┌─ Material for the task

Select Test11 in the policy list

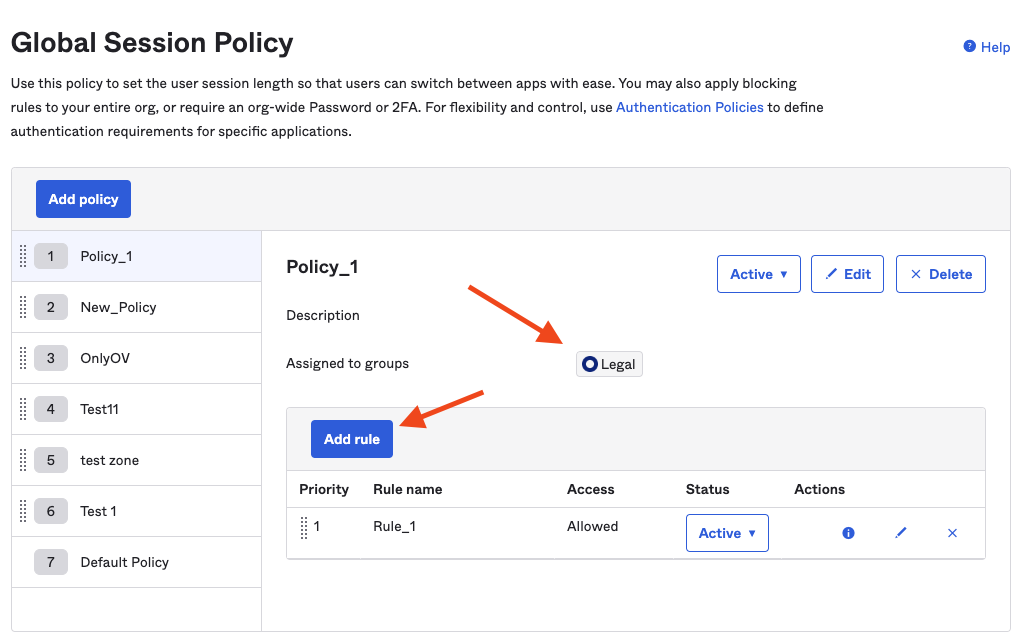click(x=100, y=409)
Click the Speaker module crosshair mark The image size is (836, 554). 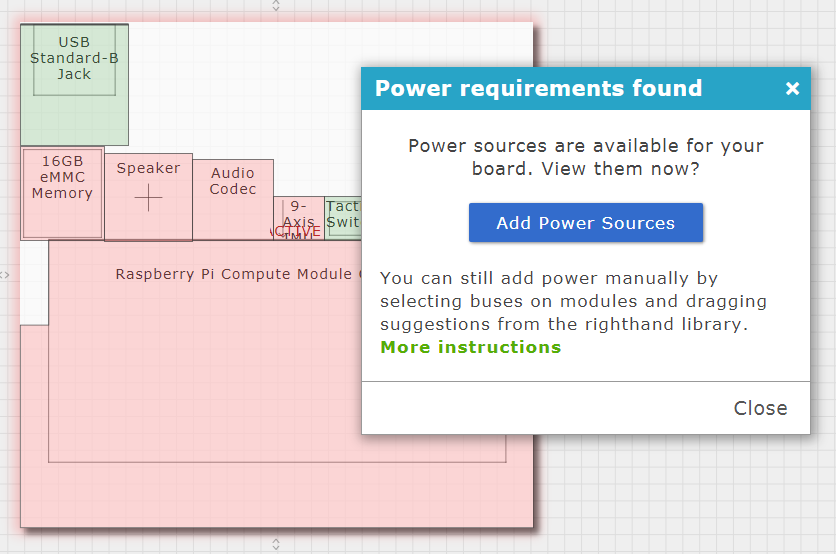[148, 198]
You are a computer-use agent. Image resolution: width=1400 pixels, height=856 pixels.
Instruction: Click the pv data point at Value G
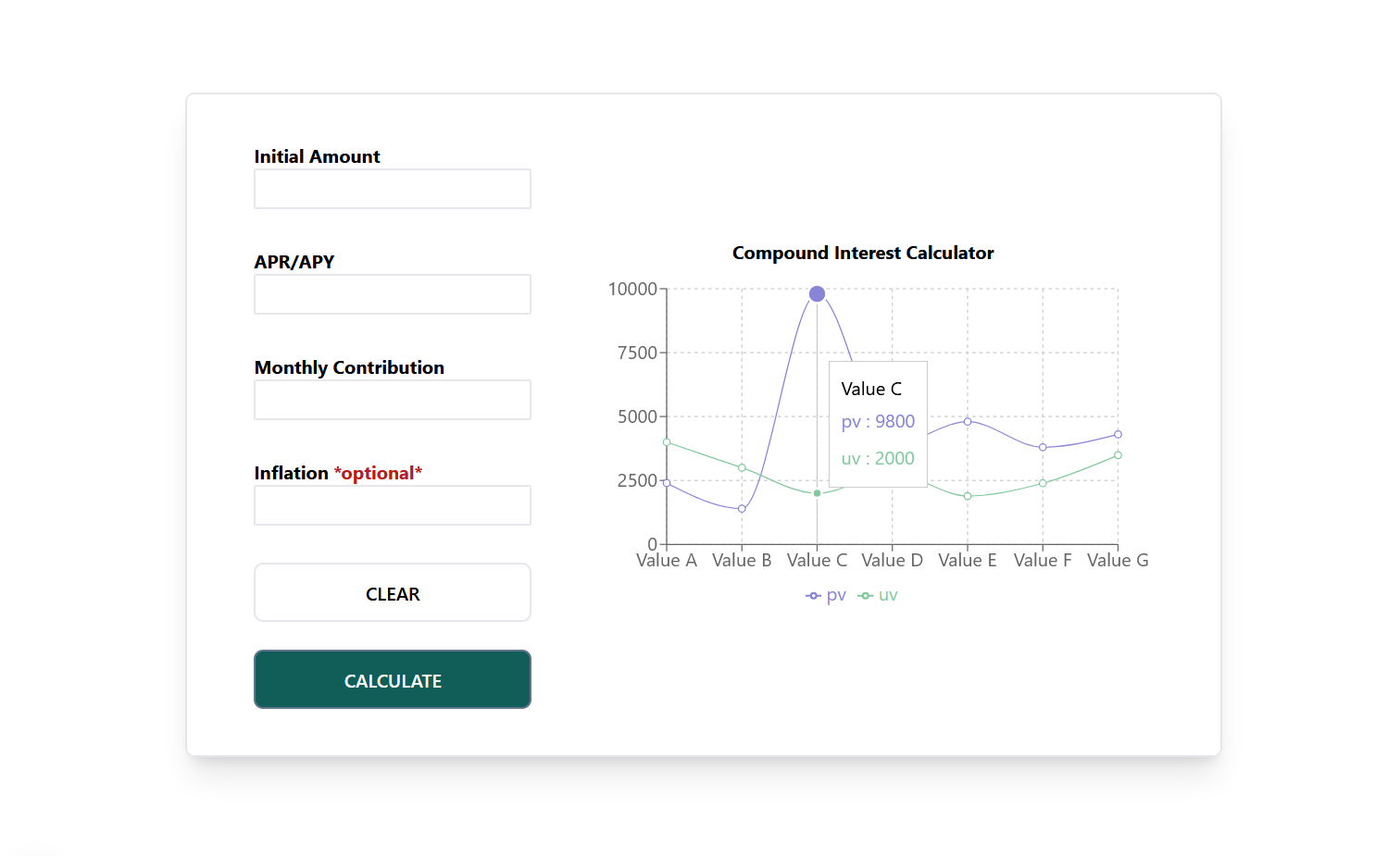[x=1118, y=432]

└─
┌─ Material for the task

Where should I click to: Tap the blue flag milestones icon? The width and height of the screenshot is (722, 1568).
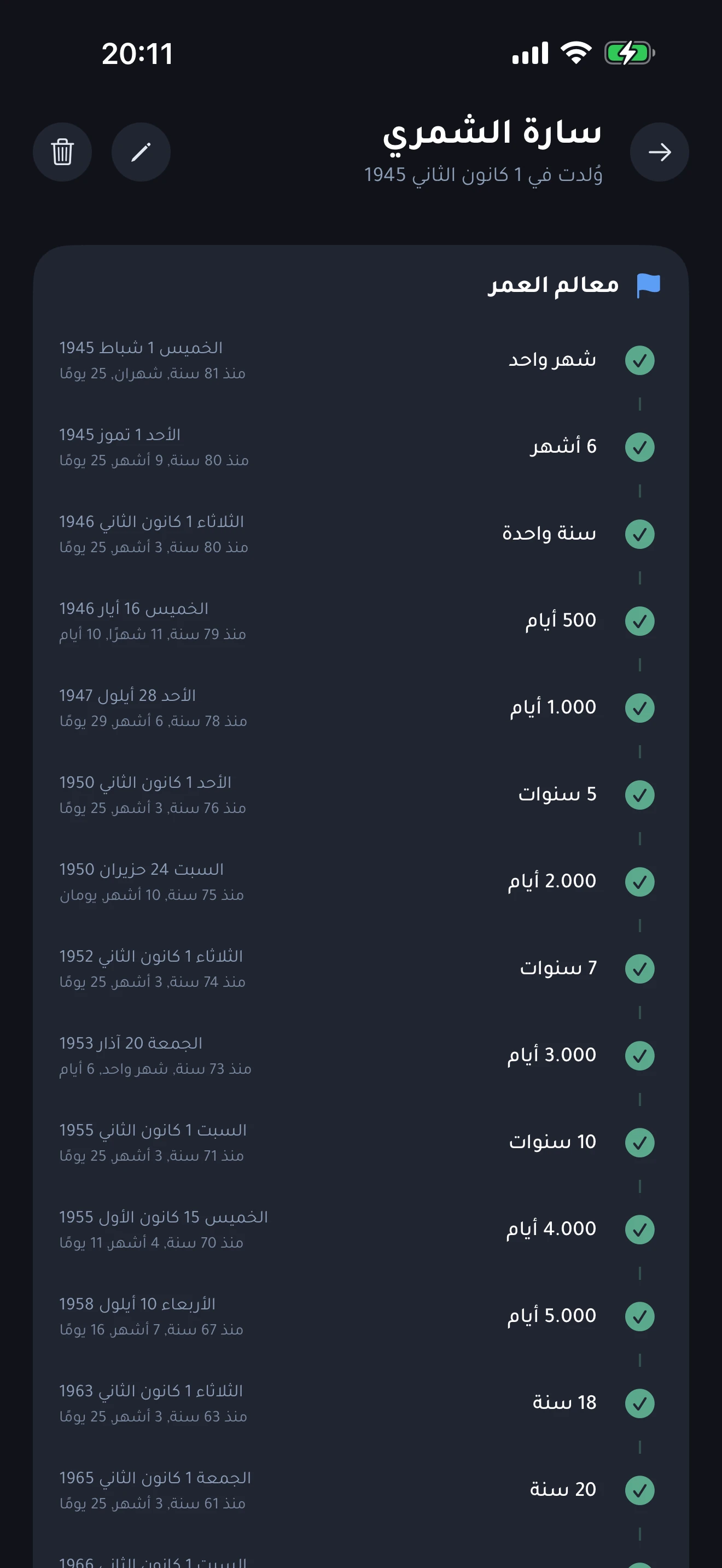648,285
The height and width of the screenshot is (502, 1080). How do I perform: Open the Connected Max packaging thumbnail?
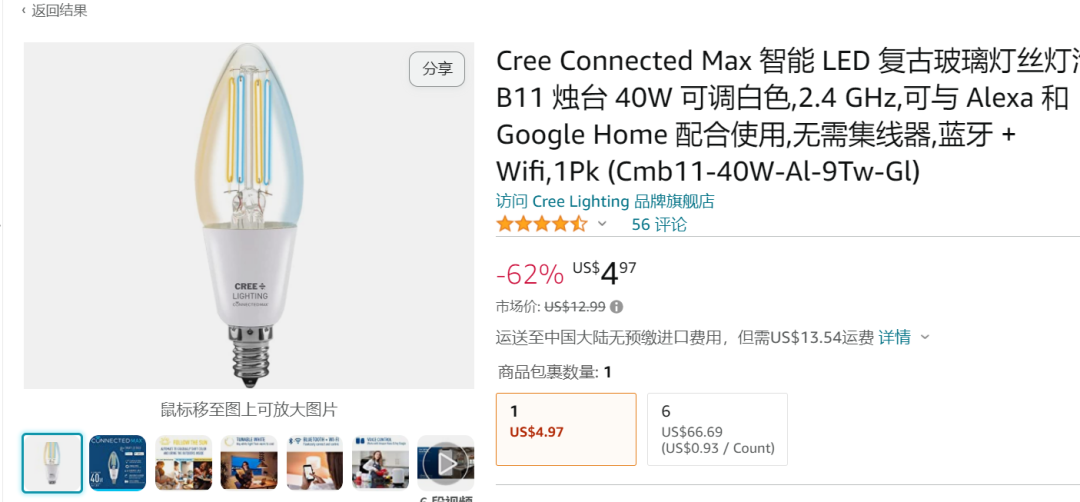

└─

[What to do]: Start with the line with "Where should I" in the listing above and stop after the line with "The height and". Write out exactly the lines in that stretch and no others, without pictures.

[Written response]:
Where should I click to: Tap the blue flag milestones icon? The width and height of the screenshot is (722, 1568).
648,285
The height and width of the screenshot is (502, 1080). How do I perform: Open the Connected Max packaging thumbnail?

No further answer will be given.